* [Items from a dataset]
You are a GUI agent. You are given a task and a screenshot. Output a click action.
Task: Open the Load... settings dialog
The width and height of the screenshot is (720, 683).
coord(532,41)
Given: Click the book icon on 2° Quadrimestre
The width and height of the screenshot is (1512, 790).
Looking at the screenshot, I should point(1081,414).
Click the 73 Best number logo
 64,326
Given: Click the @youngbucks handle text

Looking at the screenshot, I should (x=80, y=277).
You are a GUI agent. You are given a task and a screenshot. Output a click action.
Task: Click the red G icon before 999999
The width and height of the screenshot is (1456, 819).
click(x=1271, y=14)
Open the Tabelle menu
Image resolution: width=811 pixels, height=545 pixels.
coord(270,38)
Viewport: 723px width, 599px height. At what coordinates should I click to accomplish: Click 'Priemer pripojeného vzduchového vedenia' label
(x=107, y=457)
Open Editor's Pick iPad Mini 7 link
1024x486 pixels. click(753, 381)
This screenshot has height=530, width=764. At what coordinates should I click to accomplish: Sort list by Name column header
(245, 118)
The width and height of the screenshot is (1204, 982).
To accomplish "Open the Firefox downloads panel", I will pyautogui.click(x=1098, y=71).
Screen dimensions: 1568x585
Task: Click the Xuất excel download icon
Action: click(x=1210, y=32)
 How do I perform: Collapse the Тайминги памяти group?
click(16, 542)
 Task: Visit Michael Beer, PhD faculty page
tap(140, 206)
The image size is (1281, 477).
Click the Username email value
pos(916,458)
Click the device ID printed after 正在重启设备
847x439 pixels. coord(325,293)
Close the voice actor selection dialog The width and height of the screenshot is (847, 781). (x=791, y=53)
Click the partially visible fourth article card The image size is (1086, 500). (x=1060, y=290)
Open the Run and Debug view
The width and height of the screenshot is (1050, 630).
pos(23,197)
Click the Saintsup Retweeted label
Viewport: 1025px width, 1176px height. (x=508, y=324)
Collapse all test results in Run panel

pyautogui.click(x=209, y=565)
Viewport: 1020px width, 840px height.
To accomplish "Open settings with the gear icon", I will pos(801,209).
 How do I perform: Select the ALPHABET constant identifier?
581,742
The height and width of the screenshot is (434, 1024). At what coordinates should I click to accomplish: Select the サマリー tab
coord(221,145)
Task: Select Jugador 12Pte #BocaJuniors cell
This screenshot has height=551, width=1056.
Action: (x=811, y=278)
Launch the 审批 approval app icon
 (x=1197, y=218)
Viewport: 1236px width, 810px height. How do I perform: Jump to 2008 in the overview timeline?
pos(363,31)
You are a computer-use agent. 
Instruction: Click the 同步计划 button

* [WHAT IS NEEDED]
Which lines of the records above contain the word "settings"? Show each of them.

* [REPLY TO THE EXERCISE]
Task: Open the Load... settings dialog
To accomplish "Open settings with the gear icon", I will pos(801,209).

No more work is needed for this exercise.